Banjir Tapteng, Bobby Janjikan Rp60 Juta untuk Rumah Rusak Berat

1. Tinjau bendungan rusak hingga rumah warga terdampak
Dalam kunjungan tersebut, Gubernur Bobby Nasution lebih dulu meninjau kondisi bendungan yang rusak akibat banjir bandang. Infrastruktur ini menjadi perhatian karena berperan penting dalam pengairan sawah masyarakat.
Setelah itu, bersama Wakil Bupati Tapteng Mahmud Efendi dan jajaran OPD, ia meninjau langsung permukiman warga di Kecamatan Sorkam, Kabupaten Tapanuli Tengah.
Di lapangan, banyak warga terlihat membangun hunian sementara secara mandiri di sekitar rumah mereka yang rusak berat.
2. Janjikan bantuan huntap Rp60 juta bagi rumah rusak berat
Melihat kondisi tersebut, Bobby memastikan pemerintah telah menyiapkan anggaran untuk membantu warga membangun hunian tetap (huntap).
“Kita manfaatkan dana yang tersedia untuk membantu membangun hunian tetap bagi Bapak/Ibu yang rumahnya mengalami rusak berat,” kata Bobby.
Ia juga menegaskan bahwa bantuan yang diberikan sebesar Rp60 juta untuk kategori kerusakan berat.
“Pemerintah sudah menyiapkan anggaran untuk rehabilitasi dan rekonstruksi hunian masyarakat.
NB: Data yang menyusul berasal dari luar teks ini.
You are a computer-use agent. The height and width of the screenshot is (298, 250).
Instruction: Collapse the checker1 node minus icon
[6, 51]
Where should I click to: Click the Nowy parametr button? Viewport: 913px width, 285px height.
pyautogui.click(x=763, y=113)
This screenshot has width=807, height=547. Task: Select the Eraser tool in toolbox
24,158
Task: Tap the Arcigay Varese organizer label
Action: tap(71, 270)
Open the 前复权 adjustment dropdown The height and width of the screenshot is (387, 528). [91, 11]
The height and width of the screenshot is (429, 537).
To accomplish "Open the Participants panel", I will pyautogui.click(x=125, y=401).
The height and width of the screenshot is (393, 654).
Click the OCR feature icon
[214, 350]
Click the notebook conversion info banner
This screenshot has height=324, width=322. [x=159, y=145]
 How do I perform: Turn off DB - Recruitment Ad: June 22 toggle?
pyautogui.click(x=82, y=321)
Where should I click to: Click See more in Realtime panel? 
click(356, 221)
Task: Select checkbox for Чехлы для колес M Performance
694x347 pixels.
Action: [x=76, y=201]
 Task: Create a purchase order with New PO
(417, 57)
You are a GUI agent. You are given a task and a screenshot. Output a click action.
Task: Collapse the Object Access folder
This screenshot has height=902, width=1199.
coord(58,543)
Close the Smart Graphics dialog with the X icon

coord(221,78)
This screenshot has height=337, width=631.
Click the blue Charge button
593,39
Jadi bagi Bapak/Ibu yang rumahnya rusak berat, bantuannya sebesar Rp60 juta (mandiri). Saya hadir di sini, ingin memastikan masyarakat bisa mendapatkan haknya. Apalagi bulan Ramadan ini, harus tetap nyaman beribadah,” ujarnya.
3. Buka puasa dan tarawih bersama warga di tengah keterbatasan
Tak sekadar kunjungan kerja, Bobby juga memilih berbuka puasa bersama warga di hunian sementara. Kegiatan kemudian dilanjutkan dengan Salat Maghrib berjamaah hingga Tarawih di Masjid Al-Azhar Sorkam Kiri.
Sebelum meninggalkan lokasi, Bobby menyempatkan menyapa warga dan membagikan makanan ringan kepada anak-anak.
“Kami ingin sekali mendatangi semua lokasi yang terdampak bencana di Tapanuli Tengah. Namun memang baru ini datang kemari. Semoga Bapak/Ibu yang terdampak bencana bisa tetap sabar dan kuat menghadapi musibah ini,” pungkasnya.
Tapanuli Tengah menjadi satu daerah terdampak parah pada banjir November 2025 lalu. Daerah ini juga dilanda banjir berulang dalam beberapa bulan terakhir.
Sementara itu, dilansir data Badan Nasional Penanggulangan Bencana (BNPB) sampai saat ini masih ada 2.901 jiwa yang tinggal di pengungsian sejak banjir menghantam Sumut, November 2025 lalu. Banjir juga mengakibatkan 376 orang meninggal dunia. Masih ada 40 orang yang belum ditemukan hingga saat ini.